Available data =
________________________
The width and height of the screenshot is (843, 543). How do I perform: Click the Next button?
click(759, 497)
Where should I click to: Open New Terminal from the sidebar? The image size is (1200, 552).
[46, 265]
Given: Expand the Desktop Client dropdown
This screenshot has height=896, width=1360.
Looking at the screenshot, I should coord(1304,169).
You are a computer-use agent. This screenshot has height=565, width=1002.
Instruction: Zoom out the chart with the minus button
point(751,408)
________________________
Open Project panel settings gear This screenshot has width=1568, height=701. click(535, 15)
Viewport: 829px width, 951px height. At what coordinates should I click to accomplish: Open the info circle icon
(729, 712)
________________________
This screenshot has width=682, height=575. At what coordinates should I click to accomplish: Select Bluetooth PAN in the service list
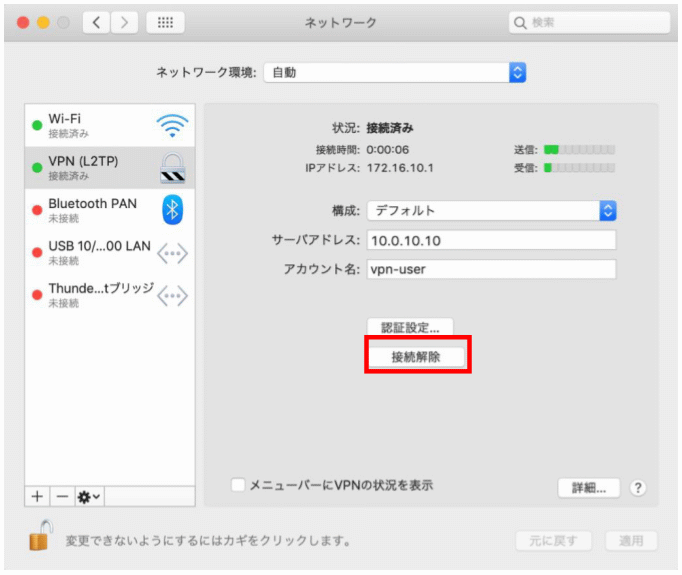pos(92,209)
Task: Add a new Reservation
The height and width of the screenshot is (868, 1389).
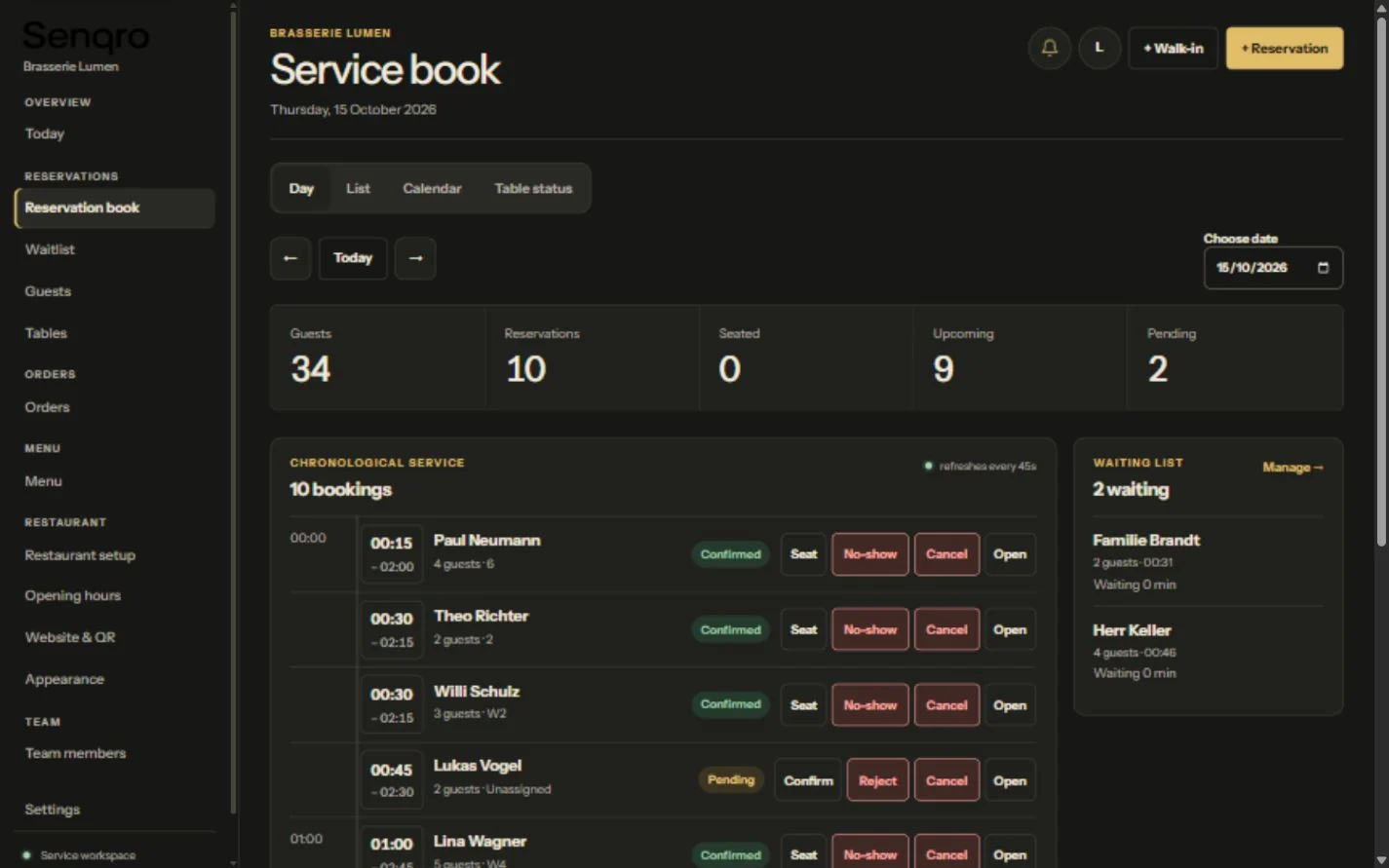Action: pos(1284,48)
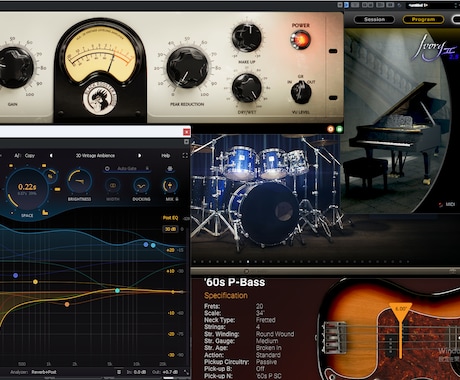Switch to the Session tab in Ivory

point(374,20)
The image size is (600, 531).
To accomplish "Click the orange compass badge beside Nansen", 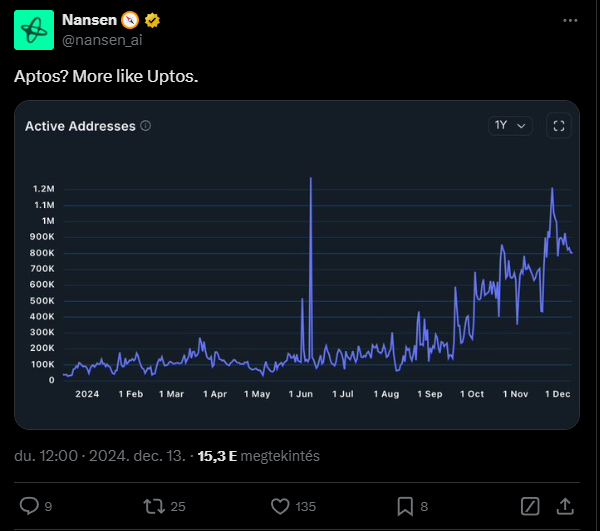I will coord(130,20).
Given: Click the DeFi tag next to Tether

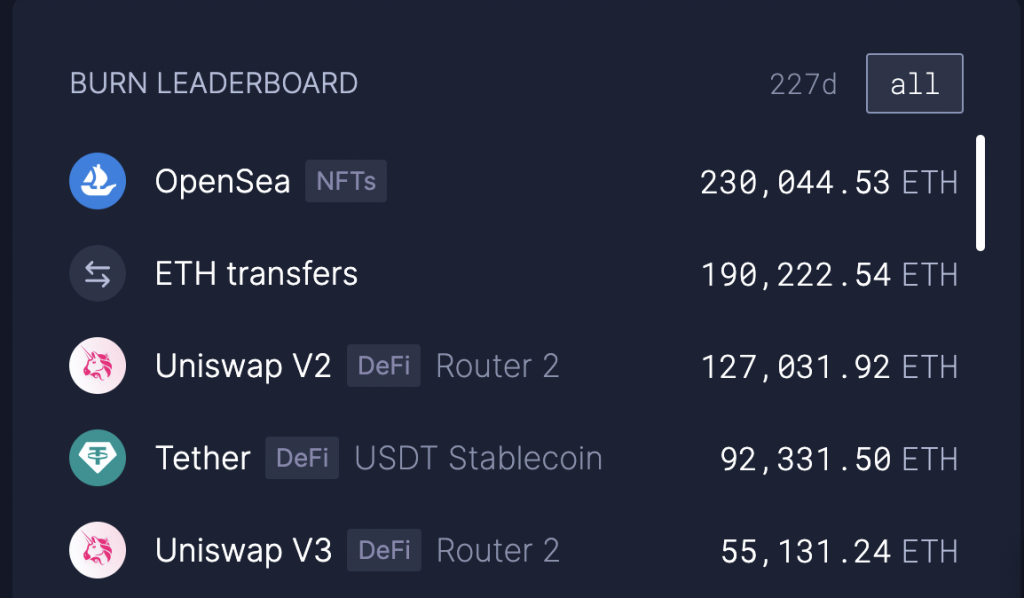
________________________
What you need to do =
In the listing, rewrite the lines starting at the one containing "The width and" and ending at the one containing "point(751,408)", replacing "button" with "control" and leaving everything else the same.

Response to this exercise =
The width and height of the screenshot is (843, 543). How do I perform: Click the Next control?
click(759, 497)
Where should I click to: Open New Terminal from the sidebar? The image size is (1200, 552).
[46, 265]
Given: Expand the Desktop Client dropdown
This screenshot has height=896, width=1360.
Looking at the screenshot, I should coord(1304,169).
You are a computer-use agent. This screenshot has height=565, width=1002.
Instruction: Zoom out the chart with the minus control
point(751,408)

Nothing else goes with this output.